Ce qui permet de conclure ce chapitre sur une idée qui sera placée au centre du dernier chapitre de ce travail, à savoir qu’il se pourrait bien que les acteurs courent après une chimère en matière rémunération des dirigeants, soit un rêve, vaguement utopique, de réussir à relever ce défi de la « justice sociale » en restant dans un cafre libéral. Après avoir montré que la controverse est tout sauf une controverse « antilibérale », étant donné qu’elle se formule dans les termes du libéralisme de l’énoncé du problème jusqu’aux solutions qu’envisagent les acteurs pour lui mettre un terme, nous montrerons que c’est une « hypothèse » qui bénéficie d’un certain crédit.
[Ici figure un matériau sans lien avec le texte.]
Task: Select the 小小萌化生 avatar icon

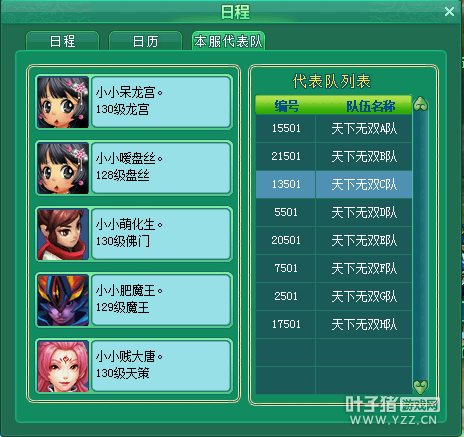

Et cela, notamment, parce que cette « eschatologie libérale » que nous avons vu se dessiner au niveau théorique comme au niveau social n’est pas sans ambiguïté, comme l’illustre la multiplication des scandales de rémunération des dirigeants ; phénomène qui trahit son caractère plus ou moins « mensonger » comme nous allons le montrer dans le prochain chapitre.